(Reuters) - Two investment firms could walk away from the bankruptcy of solar panel maker Solyndra LLC with hundreds of millions of dollars in future tax breaks, the U.S. government said in court papers seeking more information on the arrangement.
Units of Argonaut Ventures and Madrone Partners could end up with “significantly more” than $500 million in tax benefits as part of Solyndra’s bankruptcy, the Department of Energy and the Internal Revenue Service said in a bankruptcy court filing on Friday.
Under the bankruptcy plan, the U.S. government is unlikely to recoup much of its $528 million loan to Solyndra.
The government agencies asked the U.S. Bankruptcy Court in Wilmington, Delaware, to reject Solyndra’s “disclosure statement,” which describes its plan to repay creditors, unless the company provides more details on the tax benefits.
Under the proposed plan, tax benefits such as “net operating losses” would be preserved for Argonaut, which is controlled by a foundation linked to billionaire George Kaiser, and Madrone. Under a 2011 restructuring, the two firms committed to investing $75 million to keep Solyndra afloat with the condition they would be repaid before the U.S. government.
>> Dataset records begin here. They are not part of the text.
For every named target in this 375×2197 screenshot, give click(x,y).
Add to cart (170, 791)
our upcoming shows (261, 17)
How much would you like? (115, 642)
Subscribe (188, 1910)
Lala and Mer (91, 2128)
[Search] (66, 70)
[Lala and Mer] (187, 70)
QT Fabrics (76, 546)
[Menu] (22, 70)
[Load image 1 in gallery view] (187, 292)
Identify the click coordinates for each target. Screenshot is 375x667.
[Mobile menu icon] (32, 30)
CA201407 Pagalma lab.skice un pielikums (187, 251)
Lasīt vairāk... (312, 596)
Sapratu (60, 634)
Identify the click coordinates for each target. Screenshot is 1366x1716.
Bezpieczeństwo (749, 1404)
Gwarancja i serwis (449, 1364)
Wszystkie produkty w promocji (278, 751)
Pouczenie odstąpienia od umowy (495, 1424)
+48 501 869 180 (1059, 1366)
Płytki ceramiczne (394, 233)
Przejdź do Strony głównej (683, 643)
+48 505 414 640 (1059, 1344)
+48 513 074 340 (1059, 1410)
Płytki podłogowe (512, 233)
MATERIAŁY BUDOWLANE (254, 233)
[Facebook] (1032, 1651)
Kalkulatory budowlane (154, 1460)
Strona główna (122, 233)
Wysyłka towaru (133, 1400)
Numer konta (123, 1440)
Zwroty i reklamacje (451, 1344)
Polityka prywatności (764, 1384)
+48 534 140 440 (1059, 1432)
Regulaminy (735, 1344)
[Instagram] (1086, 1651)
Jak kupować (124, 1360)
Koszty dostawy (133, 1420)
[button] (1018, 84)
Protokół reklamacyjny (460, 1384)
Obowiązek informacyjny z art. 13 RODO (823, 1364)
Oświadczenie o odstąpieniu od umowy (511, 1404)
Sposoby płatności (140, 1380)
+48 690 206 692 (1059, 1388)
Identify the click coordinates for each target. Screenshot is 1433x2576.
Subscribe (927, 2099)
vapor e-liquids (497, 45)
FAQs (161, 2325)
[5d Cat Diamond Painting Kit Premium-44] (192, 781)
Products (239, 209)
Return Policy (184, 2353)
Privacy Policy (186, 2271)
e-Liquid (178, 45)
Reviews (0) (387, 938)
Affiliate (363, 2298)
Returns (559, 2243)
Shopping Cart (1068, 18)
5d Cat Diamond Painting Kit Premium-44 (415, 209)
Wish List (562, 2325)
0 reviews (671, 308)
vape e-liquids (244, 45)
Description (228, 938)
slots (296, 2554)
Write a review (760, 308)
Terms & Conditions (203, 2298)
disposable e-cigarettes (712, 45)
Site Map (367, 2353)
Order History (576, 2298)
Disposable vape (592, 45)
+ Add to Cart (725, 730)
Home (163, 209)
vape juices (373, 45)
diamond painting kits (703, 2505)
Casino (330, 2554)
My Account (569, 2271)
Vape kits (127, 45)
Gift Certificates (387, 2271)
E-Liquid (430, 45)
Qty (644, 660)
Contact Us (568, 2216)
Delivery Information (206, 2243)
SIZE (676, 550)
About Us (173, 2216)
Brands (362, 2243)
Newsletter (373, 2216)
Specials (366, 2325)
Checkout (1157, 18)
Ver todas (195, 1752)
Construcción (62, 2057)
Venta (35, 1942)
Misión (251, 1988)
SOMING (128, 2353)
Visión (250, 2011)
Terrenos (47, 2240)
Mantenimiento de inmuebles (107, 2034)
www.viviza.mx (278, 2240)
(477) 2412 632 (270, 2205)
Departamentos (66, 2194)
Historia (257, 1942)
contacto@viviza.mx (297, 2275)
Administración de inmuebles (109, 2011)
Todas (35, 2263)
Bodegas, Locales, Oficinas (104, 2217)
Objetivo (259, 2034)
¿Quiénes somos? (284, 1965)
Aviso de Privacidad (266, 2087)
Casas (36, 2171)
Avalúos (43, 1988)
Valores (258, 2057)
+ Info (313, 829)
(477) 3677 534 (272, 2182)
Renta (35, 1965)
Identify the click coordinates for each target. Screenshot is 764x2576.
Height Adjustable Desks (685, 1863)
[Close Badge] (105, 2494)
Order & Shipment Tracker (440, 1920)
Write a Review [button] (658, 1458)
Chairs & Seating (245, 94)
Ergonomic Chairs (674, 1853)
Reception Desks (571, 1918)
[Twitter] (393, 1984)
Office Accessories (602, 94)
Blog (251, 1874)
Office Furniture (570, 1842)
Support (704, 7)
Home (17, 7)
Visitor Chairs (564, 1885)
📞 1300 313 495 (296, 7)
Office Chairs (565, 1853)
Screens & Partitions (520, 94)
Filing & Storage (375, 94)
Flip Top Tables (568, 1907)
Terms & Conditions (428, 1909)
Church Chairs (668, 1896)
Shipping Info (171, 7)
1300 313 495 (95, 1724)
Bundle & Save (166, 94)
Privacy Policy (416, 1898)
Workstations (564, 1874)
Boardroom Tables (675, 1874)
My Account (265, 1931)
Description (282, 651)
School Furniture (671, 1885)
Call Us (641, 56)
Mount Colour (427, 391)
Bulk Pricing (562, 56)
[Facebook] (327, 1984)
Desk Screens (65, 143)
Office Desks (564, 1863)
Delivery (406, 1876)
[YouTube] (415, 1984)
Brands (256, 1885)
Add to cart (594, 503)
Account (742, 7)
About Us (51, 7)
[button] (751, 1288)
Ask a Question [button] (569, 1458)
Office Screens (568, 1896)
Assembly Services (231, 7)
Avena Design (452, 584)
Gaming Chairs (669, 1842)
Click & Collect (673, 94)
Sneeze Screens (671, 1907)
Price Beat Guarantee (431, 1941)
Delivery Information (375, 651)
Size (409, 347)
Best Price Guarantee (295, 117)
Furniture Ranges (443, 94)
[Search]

“Argonaut and Madrone could potentially use Solyndra’s net operating losses to avoid hundreds of millions of dollars in future income taxes that they would owe on income generated by business ventures wholly unrelated to the debtors,” the government agencies said in the filing.
Debra Grassgreen, an attorney with Pachulski Stang Ziehl & Jones, which represents Solyndra, declined to comment beyond saying that the company would file a reply with the court.
Argonaut and Madrone did not immediately respond to requests for comment.
Solyndra filed for bankruptcy a year ago as it could no longer compete with plunging prices of solar panels imported from China. The company has sold everything from its remaining inventory and assembly equipment to office computers in a bid to raise money to repay creditors.
The company’s federal loan, awarded as part of a government program to promote clean energy and subsequent collapse sparked an 18-month investigation by Republicans who criticized the Obama administration for failing to cut the government’s losses on the investment.
Republicans at the time had accused the White House of making decisions to favor Kaiser, who was a fundraiser for Barack Obama’s 2008 presidential campaign.
The White House has defended the Solyndra investment, saying the Republicans investigation confirmed the decision to make the loan was “merit-based.”